St. Lawrence Vikings will play for the Ontario Colleges Athletic Association men’s basketball championship next weekend, after they won one of four qualifying games Saturday, 90-83 over the Redeemer Royals in Ancaster.
Making their first appearance in the league championship tournament since 2010, the Vikings will meet the host Durham Lords in a quarter-final contest Friday at 8 p.m.
“It was a different and intense environment for us to play in, but the guys shot really well and everyone stepped up tonight,” coach Barry Smith said, in a release.
In a packed Redeemer gym, the Vikings successfully completed almost 58 per cent of their shots from the field, and were good 60 per cent of the time from three-point range. Both statistics were better than those of the home team, which were under 50 per cent in each case.
St. Lawrence trailed 20-17 after the first quarter but the Vikings took an eight-point lead into halftime after holding the Royals to just 12 points in the second period.
The lead was just points going into the fourth quarter but an early 9-2 run gave the Vikings a seven-point advantage. They would need all of it, as Redeemer twice cut the deficit to one point.
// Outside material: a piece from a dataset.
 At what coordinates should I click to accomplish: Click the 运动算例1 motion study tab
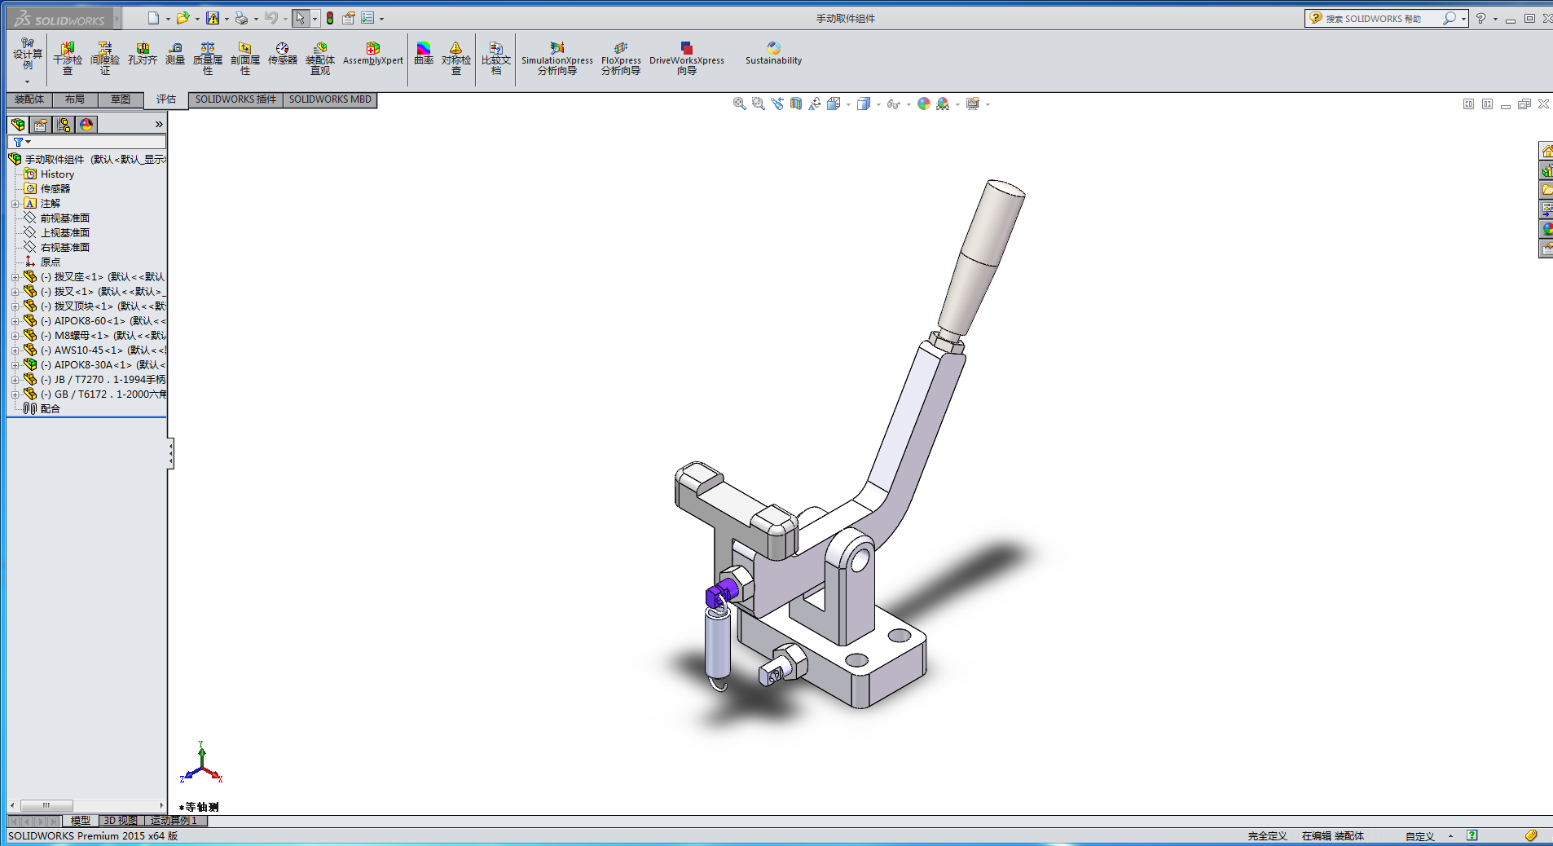tap(174, 821)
Though the Royals never regained the lead, the game remained close into the final minute. After Calvin Dejong hit a three-point basket for Redeemer with just less than a minute remaining, the Vikings led just 80-76.
St. Lawrence replied with a basket by Taylor Reddick, and now the Royals were forced to foul in an attempt to regain possession of the ball. The Vikings replied by making eight of 10 free throws in the final 30 seconds of the game to close the victory.
Donald Gibson, benched at the end of the final regular-season game, responded with a 26-point, six-rebound performance for the Vikings. Andrew Dawkins also scored 26 points, with a 4-for-7 performance from beyond the three-point arc, and he pulled down seven rebounds.
The Vikings got 16 points from Jaz Bains, and 12 off the bench from Reddick, who was 5-for-5 from the field, including 2-for-2 from three-point range.
Brad Richards had a game-best 10 rebounds for St. Lawrence.
Jacob Walda and Calvin Turnbull scored 20 points apiece for Redeemer, which finished the regular year 11-7, good for fourth place in the West division.
The Vikings, 12-8 and the fifth-place team in the East, were one of two teams to post an upset in the qualifying round. Lambton is the other, having whipped Centennial 97-70 in Toronto.
The other qualifiers, Seneca and Fanshawe, will join St. Lawrence, Lambton and the four teams that got automatic entry by virtue of finishing in the top two of their respective divisions—Durham and Georgian from the East, and Humber and Mohawk from the West—in the three-day conference championship tournament in Oshawa.